**Exercise details**
Render the part of the records that opens with the line containing "Open the apps grid launcher" and runs through the end of the records as a numbered list, omitting blank lines and leaving the pictures out.

[Records from a dataset]
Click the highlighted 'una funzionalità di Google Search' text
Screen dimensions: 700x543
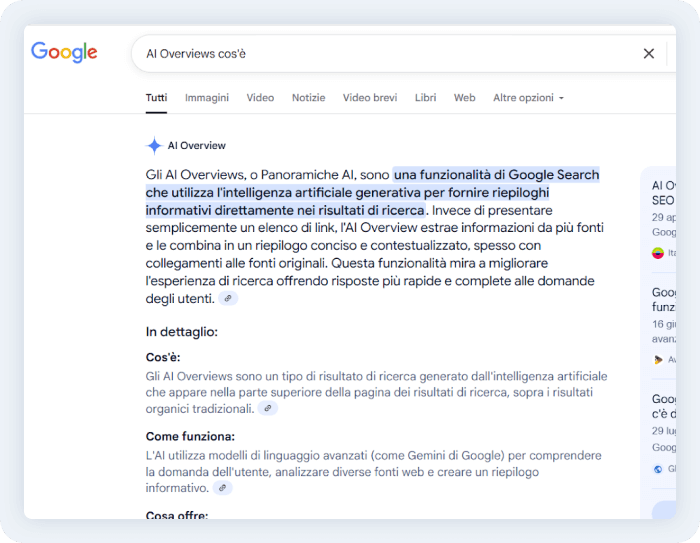496,174
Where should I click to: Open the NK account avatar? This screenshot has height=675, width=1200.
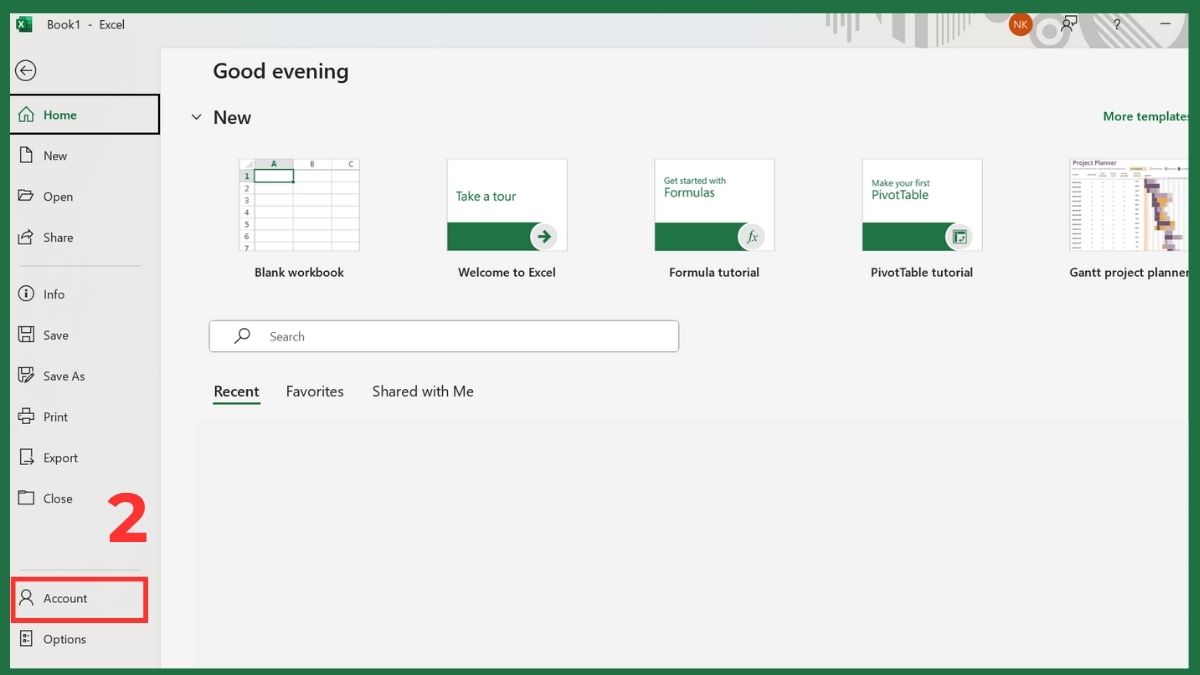click(1019, 24)
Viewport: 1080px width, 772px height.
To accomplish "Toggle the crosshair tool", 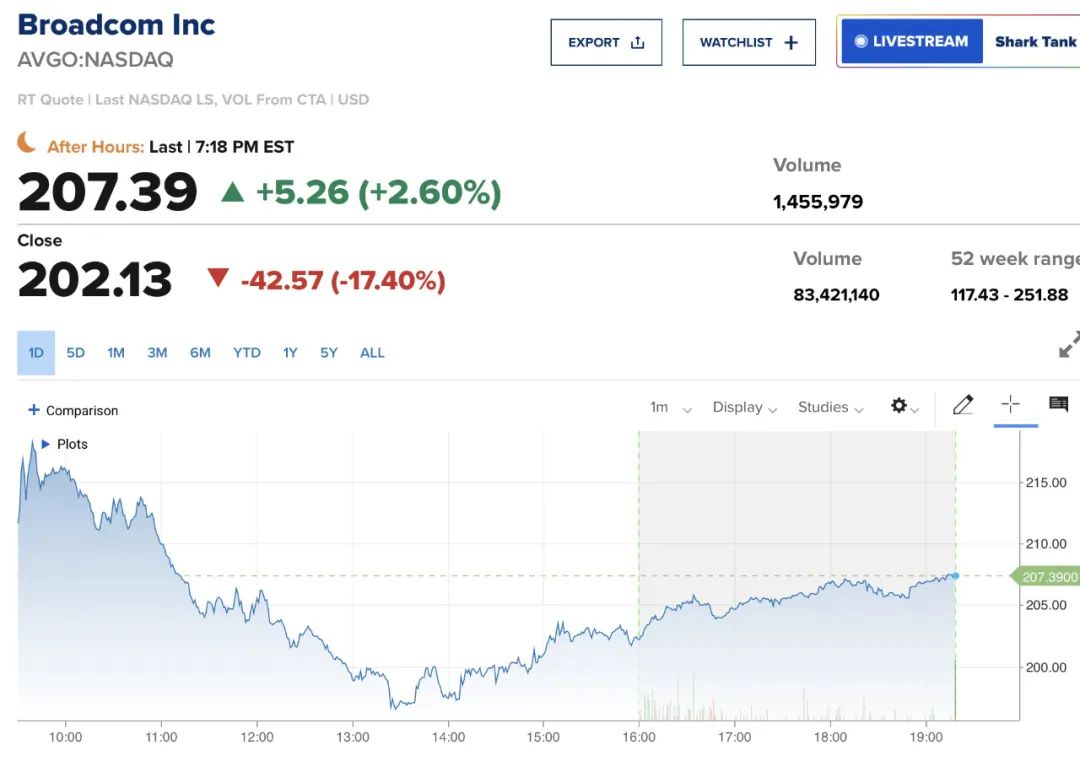I will 1010,404.
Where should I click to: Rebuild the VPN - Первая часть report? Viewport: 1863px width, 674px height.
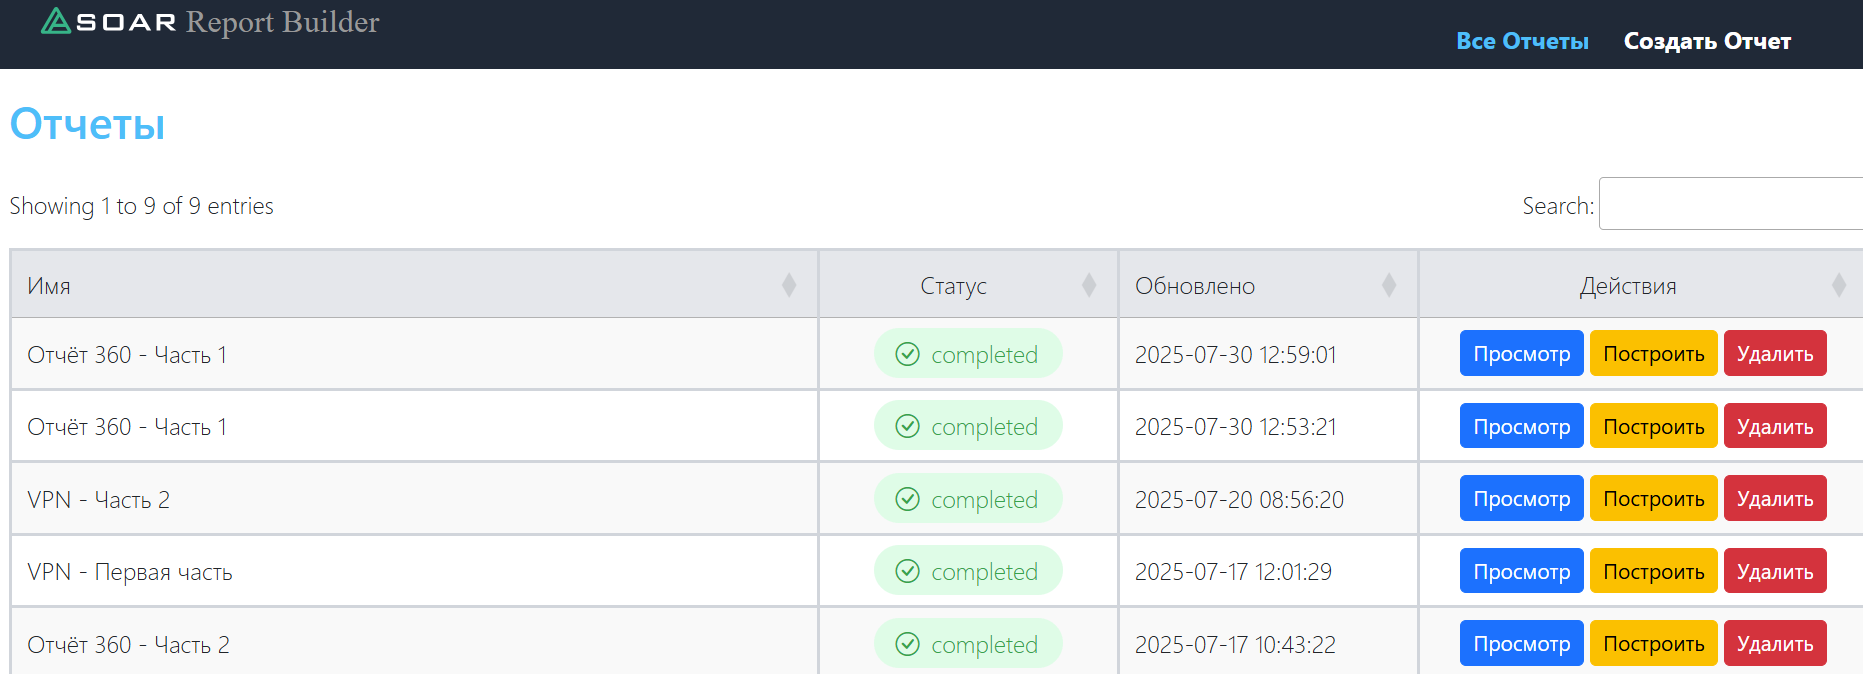(x=1653, y=571)
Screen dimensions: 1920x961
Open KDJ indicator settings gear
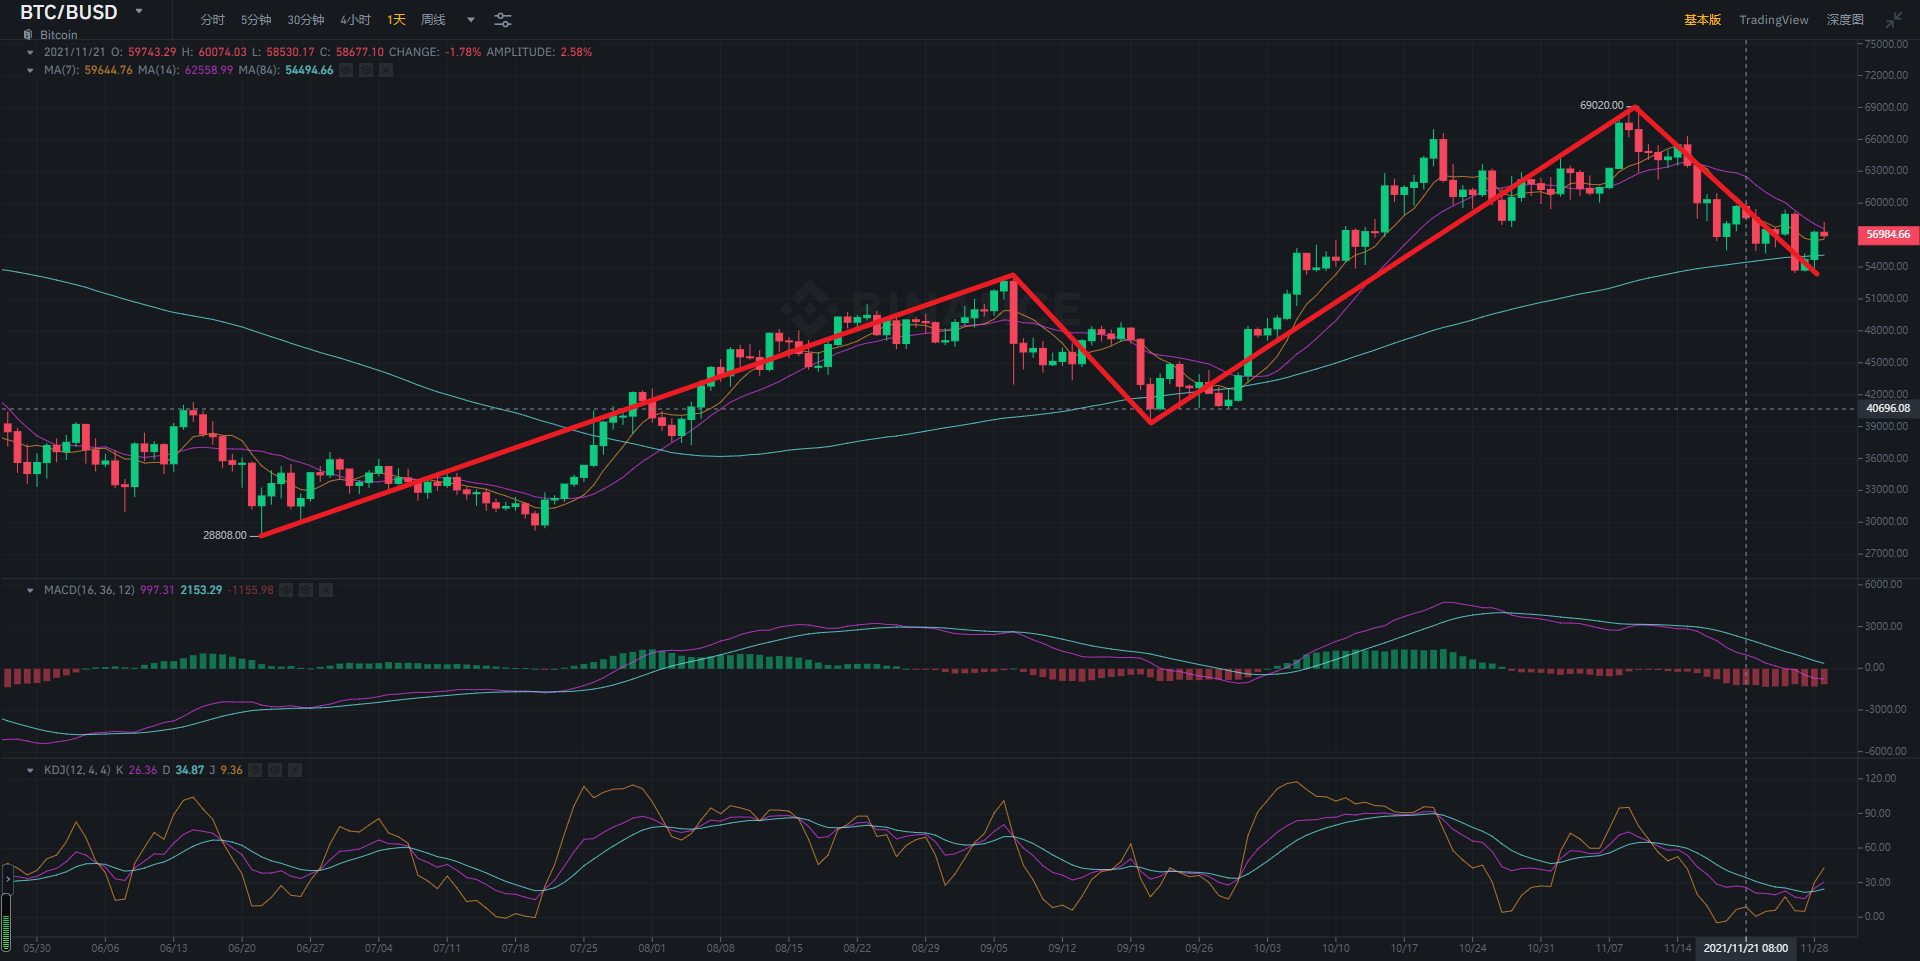(275, 770)
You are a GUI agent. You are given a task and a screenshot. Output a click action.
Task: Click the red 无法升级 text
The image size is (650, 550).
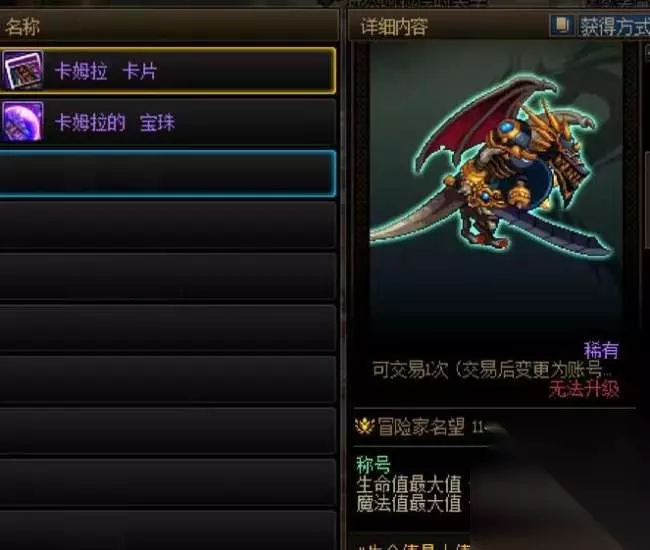click(584, 389)
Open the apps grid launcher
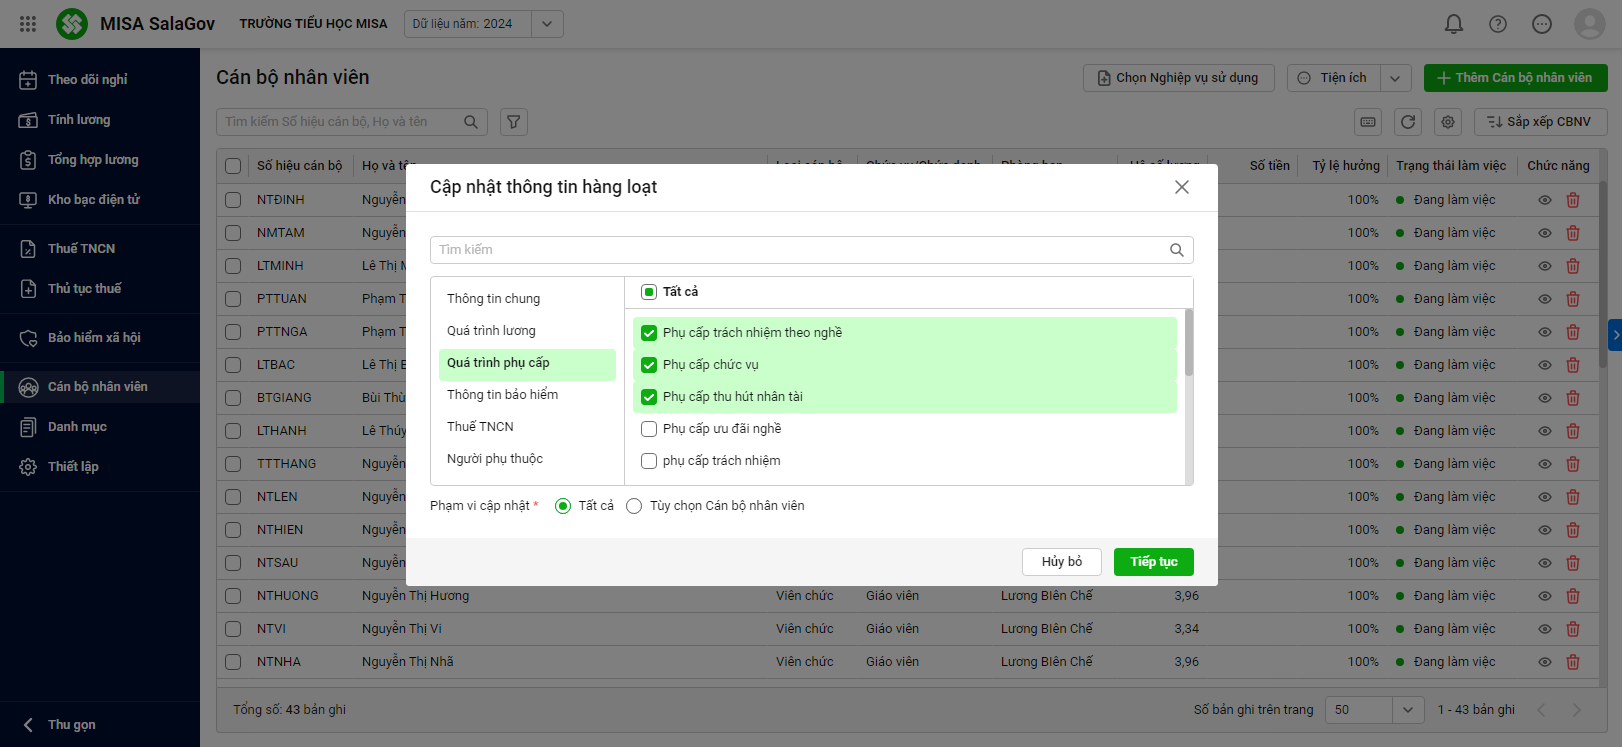Image resolution: width=1622 pixels, height=747 pixels. pyautogui.click(x=28, y=24)
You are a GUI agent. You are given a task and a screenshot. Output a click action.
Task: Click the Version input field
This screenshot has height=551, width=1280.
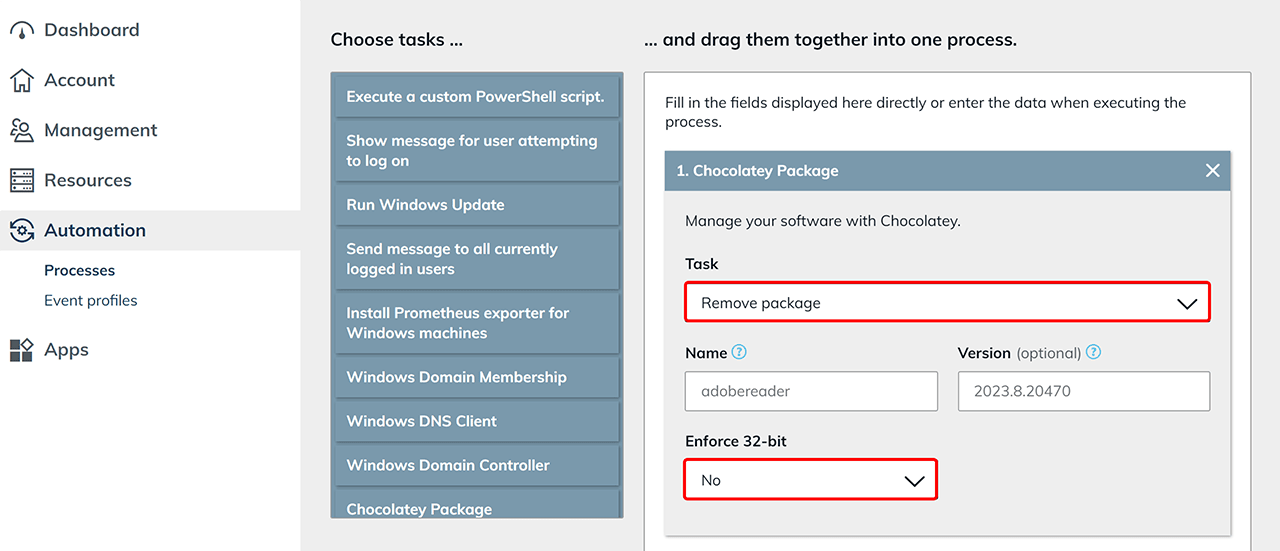[1083, 391]
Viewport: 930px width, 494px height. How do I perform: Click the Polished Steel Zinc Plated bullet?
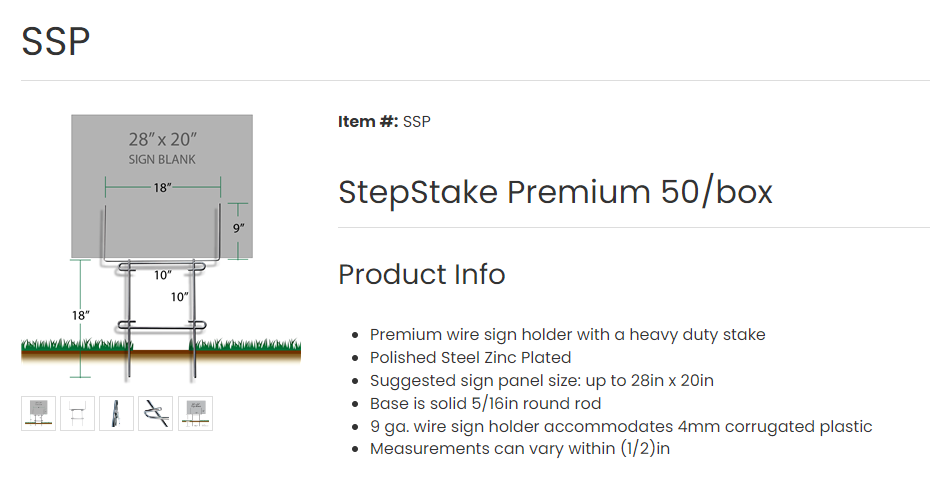470,358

**Solved exercise**
1. Open the apps grid launcher
2. Image resolution: width=1622 pixels, height=747 pixels. pyautogui.click(x=28, y=24)
3. You are a GUI agent. You are given a task and a screenshot. Output a click action.
4. Task: Click the Version input field
5. This screenshot has height=551, width=1280.
6. [1083, 391]
7. Viewport: 930px width, 494px height. How do I perform: Click the Polished Steel Zinc Plated bullet?
8. 470,358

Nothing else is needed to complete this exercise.